A new music festival is coming to Warrnambool this summer.
Earmarked for January 8, Tracks Music Festival will be an open air day event welcoming live bands and DJs hailing both locally and internationally.
Organiser Patrick O'Brien said the event was three years in the making.
"We saw an opportunity in the Warrnambool landscape of there really being a hole in the entertainment market," O'Brien said.
"There's a lot of DJs and and dance music at the moment and we're looking to really leverage off the support that market has, but also bring in some live acts as well.
"The live music landscape has really fallen over a little bit in Warrnambool with the closure of The Loft and other little venues that have closed down.
"We're really trying to marry, those two together - DJs and live music - and really just bring quality national and international acts to Warrnambool. I really feel like there's going to be a lot of support for that."
O'Brien is behind the popular Warrnambool Laneway Bar, a pop-up venue in the heart of the city that draws young crowds for a sundown drink and a boogie through summer.
Tracks Festival will be held in the same location as his other successful venture near the train station, Warrnambool Food Truck Festival, which draws crowds for a day of live entertainment and food earlier this year.

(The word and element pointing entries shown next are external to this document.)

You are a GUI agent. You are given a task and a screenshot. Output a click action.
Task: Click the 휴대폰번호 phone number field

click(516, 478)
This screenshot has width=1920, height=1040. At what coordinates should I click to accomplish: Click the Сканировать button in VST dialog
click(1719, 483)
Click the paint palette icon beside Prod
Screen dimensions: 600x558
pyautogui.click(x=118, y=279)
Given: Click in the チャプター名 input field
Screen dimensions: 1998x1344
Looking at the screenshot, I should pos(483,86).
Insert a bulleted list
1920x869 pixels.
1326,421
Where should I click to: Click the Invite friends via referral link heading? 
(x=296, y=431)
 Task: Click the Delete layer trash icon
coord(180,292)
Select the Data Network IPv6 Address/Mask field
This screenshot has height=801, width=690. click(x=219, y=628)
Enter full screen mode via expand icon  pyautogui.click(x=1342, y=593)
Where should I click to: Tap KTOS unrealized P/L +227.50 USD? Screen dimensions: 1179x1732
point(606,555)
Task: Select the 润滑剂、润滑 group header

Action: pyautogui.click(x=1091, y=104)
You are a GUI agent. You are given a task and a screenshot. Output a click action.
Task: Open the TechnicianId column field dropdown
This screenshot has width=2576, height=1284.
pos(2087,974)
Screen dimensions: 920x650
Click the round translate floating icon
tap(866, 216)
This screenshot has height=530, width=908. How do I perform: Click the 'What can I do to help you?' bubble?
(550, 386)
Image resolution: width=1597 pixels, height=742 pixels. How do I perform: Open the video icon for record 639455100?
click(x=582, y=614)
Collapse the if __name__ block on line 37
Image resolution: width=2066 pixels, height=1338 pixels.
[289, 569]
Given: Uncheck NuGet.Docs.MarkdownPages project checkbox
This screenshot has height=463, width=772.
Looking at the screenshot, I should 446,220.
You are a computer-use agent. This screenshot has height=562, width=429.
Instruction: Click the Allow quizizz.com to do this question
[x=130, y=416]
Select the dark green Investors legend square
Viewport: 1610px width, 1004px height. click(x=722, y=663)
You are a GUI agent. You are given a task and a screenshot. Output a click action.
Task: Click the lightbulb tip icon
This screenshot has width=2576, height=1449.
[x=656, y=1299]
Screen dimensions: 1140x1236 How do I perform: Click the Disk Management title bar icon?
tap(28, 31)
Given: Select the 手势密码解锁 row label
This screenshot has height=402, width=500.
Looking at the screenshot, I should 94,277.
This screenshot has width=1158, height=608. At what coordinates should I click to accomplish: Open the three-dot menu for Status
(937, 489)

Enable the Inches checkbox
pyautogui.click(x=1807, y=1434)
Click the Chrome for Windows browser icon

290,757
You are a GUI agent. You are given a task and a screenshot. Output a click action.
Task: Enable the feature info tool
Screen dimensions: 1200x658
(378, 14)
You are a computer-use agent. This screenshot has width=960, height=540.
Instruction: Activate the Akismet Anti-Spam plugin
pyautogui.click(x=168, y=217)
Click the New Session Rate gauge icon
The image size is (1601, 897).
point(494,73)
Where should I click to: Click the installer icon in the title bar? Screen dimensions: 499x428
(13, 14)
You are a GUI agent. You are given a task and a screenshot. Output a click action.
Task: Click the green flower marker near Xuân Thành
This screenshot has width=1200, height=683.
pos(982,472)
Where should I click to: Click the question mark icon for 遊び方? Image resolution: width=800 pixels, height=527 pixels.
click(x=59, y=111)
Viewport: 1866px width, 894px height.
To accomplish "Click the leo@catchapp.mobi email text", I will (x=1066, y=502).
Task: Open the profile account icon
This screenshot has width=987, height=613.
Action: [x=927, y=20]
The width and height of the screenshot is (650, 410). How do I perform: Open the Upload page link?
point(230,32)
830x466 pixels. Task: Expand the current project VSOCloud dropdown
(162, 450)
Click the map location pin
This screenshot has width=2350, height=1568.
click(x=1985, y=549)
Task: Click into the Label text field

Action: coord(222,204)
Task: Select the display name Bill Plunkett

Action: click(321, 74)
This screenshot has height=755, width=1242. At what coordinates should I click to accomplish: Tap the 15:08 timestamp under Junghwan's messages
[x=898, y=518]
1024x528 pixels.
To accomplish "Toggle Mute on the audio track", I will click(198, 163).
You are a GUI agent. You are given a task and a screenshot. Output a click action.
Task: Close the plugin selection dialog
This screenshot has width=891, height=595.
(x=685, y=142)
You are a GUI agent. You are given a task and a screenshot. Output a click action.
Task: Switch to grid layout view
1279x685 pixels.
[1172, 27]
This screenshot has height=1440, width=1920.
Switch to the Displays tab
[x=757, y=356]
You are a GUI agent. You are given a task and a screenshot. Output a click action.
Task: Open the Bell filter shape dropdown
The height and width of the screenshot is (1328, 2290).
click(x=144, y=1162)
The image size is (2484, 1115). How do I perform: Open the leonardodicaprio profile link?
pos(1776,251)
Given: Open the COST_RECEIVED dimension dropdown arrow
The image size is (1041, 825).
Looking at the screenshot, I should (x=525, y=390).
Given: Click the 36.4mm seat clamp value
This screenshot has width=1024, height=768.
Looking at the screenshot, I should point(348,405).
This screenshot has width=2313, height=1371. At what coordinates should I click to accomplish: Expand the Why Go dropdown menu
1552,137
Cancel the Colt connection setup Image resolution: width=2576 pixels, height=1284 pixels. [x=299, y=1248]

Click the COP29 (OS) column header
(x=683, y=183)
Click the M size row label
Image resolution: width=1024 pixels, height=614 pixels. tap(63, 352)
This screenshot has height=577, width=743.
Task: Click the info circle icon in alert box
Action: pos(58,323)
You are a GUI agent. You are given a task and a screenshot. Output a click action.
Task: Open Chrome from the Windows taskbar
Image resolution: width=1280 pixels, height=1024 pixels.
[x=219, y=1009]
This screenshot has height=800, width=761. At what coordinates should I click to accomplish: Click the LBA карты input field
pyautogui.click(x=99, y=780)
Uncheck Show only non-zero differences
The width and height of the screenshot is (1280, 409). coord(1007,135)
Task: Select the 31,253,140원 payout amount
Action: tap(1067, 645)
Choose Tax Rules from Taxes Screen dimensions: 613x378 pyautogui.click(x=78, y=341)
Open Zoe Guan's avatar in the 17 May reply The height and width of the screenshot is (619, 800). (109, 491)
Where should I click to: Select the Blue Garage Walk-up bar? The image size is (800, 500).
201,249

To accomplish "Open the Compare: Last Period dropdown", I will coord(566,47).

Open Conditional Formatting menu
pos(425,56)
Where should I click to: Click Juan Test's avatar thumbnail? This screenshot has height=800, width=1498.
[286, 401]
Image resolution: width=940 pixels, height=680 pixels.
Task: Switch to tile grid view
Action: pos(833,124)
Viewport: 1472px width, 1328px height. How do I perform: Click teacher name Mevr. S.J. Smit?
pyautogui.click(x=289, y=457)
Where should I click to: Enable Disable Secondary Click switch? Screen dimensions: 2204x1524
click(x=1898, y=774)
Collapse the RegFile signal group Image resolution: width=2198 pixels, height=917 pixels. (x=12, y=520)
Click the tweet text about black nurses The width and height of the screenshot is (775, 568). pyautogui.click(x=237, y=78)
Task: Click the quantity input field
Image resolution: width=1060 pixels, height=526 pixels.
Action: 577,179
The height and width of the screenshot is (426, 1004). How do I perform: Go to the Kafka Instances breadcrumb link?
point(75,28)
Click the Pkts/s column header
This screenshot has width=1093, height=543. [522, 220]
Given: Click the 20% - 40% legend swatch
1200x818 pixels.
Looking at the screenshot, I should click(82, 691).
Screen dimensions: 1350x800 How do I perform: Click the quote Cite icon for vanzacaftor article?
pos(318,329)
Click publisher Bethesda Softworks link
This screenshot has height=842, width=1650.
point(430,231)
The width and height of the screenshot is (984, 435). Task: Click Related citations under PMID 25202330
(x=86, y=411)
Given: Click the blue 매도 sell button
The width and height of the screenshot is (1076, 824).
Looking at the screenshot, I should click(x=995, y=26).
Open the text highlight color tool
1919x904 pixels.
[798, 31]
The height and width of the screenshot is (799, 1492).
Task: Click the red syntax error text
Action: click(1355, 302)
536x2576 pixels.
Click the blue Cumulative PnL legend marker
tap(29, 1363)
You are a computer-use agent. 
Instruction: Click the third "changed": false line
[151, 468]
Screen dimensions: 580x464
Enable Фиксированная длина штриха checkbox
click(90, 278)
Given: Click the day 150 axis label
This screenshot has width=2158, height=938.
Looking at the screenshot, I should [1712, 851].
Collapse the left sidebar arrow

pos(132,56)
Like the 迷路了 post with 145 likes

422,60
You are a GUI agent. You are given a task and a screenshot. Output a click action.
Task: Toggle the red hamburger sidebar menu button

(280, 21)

There will be four headliners and four local support acts.
He admits it's a risk planning for international acts in the current climate but has high hopes for a successful event come summer.
"It's quite exciting. It's definitely a risk running an event with an international act but we're pretty confident we can get it going."
The lineup is expected to be announced next month.
The pandemic has battered the largely casualised live entertainment industry, which over the last 18 months bore the brunt of the on-again, off-again climate.
"Everyone's doing it really tough in all jobs I suppose but arts is probably the one that has been hit the hardest," O'Brien said.
"I suppose the main thing is there's really no clarity around how things are going to fine up.
"The roadmap is pretty clear for everybody else and you can really invest with the support of that roadmap, but for the creative arts, especially the party industry - standing up and having a beer - it's really not clear.
"It's a bit frustrating but it's just the nature of the beast I suppose."
Over the years live music venues have disappeared across Warrnambool; The Loft, Your Break, Lucy, The Gallery, to name a few.
It's resulted in a concentration of a few venues who can now host live music.
The trend has seen a shift in popularity to one-off events, like festivals.
"You can see those sort of events in Melbourne and Geelong selling out every weekend and I think the same is happening in Warrnambool."
The best way to shore up the live music industry in the regions is to support local events, O'Brien said.
"Buy tickets, get your friends to come down, that's really all there is to it."